++++ PROVIDED DATA ++++

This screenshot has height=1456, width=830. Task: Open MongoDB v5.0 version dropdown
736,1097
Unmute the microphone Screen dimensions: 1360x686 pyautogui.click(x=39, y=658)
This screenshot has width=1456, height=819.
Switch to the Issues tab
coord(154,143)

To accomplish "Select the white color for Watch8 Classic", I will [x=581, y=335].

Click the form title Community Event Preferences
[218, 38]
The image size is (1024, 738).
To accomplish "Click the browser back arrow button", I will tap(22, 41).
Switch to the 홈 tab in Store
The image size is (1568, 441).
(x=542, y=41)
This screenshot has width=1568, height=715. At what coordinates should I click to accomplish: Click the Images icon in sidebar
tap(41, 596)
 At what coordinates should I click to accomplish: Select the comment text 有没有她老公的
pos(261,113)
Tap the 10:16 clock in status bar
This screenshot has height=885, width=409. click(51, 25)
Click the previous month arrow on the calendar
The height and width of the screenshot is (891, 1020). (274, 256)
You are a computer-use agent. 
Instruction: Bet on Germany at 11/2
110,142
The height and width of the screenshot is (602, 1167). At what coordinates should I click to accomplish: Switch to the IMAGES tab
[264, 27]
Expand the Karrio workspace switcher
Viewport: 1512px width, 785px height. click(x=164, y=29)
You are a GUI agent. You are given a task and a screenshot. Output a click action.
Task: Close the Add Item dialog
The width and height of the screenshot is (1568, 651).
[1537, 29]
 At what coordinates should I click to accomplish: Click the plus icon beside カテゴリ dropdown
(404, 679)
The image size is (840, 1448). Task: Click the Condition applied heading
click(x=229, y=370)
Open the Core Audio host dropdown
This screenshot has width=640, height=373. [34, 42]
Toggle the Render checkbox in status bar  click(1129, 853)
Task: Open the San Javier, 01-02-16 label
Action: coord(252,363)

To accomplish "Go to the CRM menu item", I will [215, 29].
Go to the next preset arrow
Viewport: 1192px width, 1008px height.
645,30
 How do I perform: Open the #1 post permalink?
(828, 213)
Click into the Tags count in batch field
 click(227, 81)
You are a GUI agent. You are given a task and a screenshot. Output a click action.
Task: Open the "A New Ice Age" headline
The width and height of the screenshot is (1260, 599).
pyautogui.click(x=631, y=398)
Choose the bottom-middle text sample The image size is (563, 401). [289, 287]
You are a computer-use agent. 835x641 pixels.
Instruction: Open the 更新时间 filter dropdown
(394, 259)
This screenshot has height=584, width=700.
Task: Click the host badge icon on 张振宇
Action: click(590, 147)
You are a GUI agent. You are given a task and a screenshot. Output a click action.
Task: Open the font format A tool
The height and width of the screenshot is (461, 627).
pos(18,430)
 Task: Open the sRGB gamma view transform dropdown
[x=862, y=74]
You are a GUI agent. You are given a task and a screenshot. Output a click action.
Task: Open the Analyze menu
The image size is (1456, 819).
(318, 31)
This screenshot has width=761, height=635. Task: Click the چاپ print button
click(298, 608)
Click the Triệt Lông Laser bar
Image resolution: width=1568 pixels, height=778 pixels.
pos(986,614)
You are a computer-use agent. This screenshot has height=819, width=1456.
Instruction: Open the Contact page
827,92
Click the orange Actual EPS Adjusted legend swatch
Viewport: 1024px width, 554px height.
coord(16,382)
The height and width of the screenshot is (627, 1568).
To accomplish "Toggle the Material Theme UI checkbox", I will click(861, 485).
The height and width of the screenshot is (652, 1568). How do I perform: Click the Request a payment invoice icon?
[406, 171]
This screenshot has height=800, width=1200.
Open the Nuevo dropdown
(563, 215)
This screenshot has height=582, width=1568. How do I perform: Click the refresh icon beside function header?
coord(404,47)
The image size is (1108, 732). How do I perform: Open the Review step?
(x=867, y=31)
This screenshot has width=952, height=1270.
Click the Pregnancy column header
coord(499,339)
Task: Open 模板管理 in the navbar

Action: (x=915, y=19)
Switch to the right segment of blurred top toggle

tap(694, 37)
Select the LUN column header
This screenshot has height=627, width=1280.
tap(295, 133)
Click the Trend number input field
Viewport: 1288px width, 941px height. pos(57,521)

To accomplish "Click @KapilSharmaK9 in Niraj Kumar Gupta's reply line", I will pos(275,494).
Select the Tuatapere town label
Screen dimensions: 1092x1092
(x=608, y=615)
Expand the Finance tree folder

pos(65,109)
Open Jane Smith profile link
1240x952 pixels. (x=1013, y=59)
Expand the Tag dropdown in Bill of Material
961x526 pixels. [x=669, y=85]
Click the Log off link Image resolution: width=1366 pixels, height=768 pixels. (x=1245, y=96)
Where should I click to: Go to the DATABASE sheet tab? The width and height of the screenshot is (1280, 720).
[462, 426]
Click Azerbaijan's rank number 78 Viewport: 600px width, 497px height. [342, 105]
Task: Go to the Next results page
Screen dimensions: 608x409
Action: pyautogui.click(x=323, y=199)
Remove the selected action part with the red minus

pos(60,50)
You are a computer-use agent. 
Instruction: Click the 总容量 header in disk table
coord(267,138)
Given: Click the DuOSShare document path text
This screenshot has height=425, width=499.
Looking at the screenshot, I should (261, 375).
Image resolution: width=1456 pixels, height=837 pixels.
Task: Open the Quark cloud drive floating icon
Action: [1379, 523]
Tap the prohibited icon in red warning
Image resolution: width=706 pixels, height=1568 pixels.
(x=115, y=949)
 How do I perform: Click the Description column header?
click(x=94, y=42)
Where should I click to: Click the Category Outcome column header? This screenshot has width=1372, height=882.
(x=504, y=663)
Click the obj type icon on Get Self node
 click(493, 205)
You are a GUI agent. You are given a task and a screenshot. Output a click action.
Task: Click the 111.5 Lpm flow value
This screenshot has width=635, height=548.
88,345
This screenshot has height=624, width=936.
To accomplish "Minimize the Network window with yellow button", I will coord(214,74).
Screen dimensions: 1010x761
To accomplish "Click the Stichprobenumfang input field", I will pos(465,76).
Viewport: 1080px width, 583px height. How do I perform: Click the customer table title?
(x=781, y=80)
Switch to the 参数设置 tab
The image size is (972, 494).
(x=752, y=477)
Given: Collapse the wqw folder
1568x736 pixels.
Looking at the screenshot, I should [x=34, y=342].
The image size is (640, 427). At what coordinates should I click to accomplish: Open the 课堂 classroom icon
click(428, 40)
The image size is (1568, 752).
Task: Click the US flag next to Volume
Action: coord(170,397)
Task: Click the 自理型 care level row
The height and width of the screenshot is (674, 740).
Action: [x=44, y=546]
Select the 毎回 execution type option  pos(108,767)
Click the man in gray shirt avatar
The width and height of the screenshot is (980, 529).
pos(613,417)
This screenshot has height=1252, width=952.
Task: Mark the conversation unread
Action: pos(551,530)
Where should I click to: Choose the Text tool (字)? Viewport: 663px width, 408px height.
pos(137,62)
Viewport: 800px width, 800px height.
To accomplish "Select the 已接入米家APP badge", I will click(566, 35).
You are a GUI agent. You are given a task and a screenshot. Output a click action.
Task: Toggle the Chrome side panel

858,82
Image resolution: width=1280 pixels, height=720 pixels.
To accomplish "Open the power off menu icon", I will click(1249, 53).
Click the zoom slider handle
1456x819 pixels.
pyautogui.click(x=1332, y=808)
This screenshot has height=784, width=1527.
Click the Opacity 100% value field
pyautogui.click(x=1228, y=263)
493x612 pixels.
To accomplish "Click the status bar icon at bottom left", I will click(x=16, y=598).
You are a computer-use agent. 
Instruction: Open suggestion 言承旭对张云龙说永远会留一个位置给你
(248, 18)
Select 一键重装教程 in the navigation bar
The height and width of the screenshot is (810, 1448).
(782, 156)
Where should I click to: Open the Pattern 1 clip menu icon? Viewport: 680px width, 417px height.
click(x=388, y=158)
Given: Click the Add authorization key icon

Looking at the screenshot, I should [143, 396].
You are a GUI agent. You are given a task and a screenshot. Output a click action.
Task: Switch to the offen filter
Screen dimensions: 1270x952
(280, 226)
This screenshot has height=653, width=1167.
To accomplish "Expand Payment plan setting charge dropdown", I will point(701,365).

++++

THE TASK: Copy out the records again, everything from the line containing "This screenshot has height=582, width=1568." down to the line containing "tap(295, 133)", keeping both of those lines.

TASK RESPONSE:
This screenshot has height=582, width=1568. How do I perform: Click the refresh icon beside function header?
coord(404,47)
The image size is (1108, 732). How do I perform: Open the Review step?
(x=867, y=31)
This screenshot has width=952, height=1270.
Click the Pregnancy column header
coord(499,339)
Task: Open 模板管理 in the navbar

Action: (x=915, y=19)
Switch to the right segment of blurred top toggle

tap(694, 37)
Select the LUN column header
This screenshot has height=627, width=1280.
tap(295, 133)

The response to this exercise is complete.